--- THE RECORDS ---

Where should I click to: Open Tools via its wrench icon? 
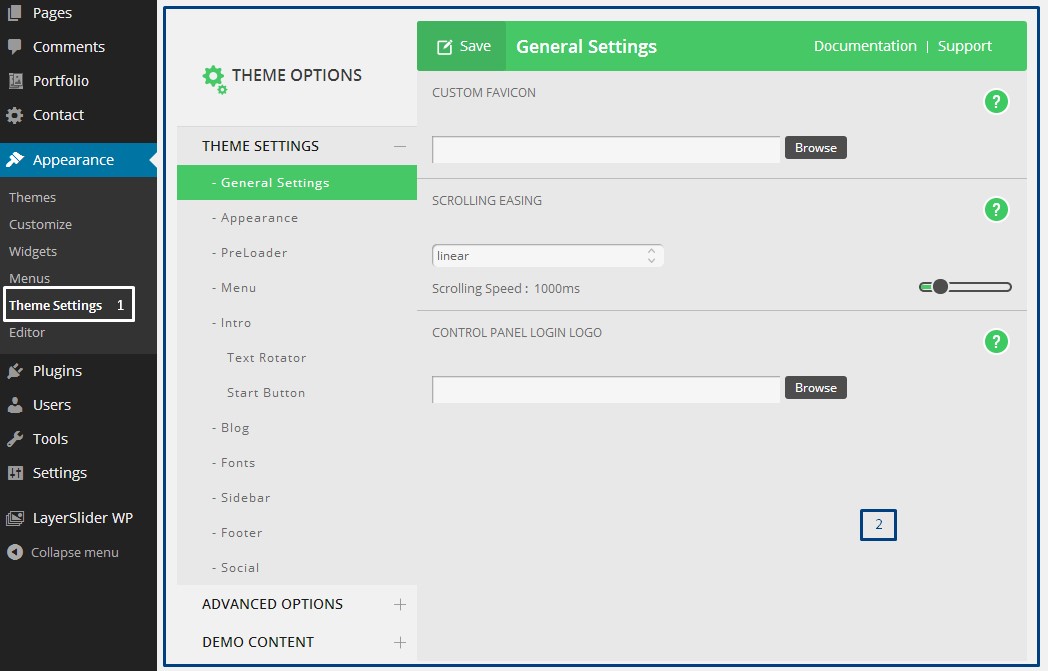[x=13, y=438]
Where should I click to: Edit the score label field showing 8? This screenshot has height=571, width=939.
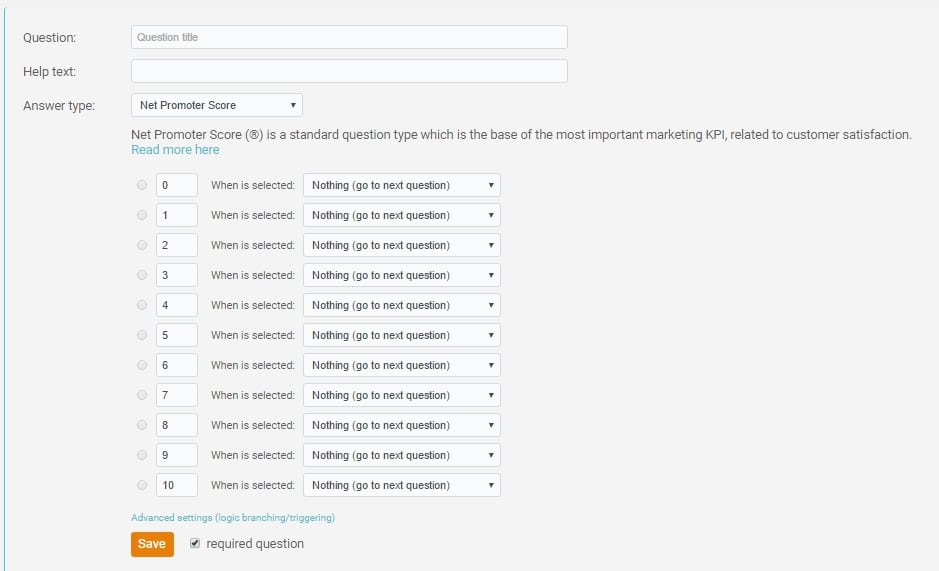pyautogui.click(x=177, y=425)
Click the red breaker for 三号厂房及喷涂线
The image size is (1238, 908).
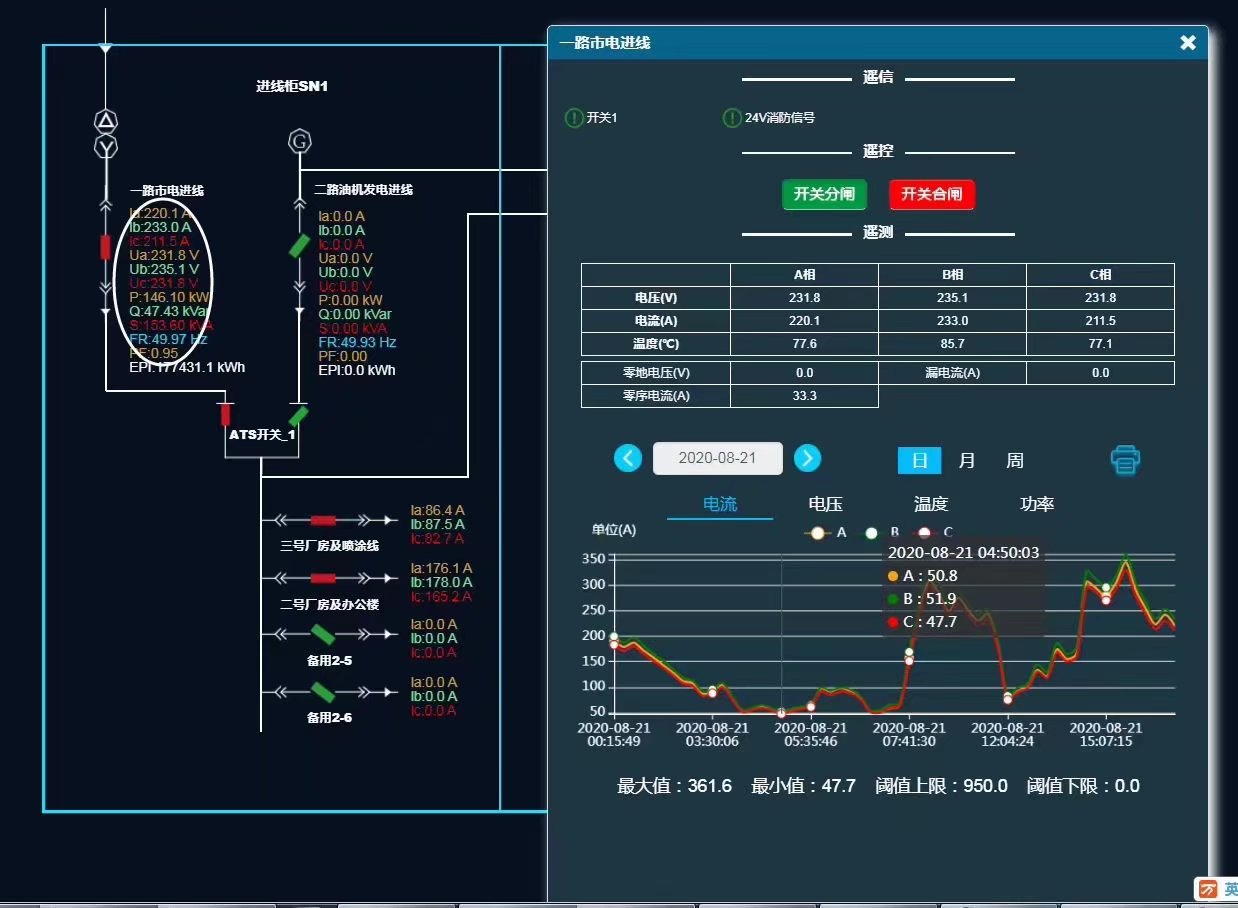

---
--- THE RECORDS ---

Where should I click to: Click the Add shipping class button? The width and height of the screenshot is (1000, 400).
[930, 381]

---

• EXERCISE INSTRUCTIONS:
Print, word for word, the lines above that run from the line containing "Where should I click to: Open" to the line containing "The image size is (1238, 908).", both included. Keep the pictures out.

• SOLUTION FOR THIS TASK:
Where should I click to: Open Tools via its wrench icon? 
[x=13, y=438]
Where should I click to: Edit the score label field showing 8? This screenshot has height=571, width=939.
pyautogui.click(x=177, y=425)
Click the red breaker for 三号厂房及喷涂线
The image size is (1238, 908).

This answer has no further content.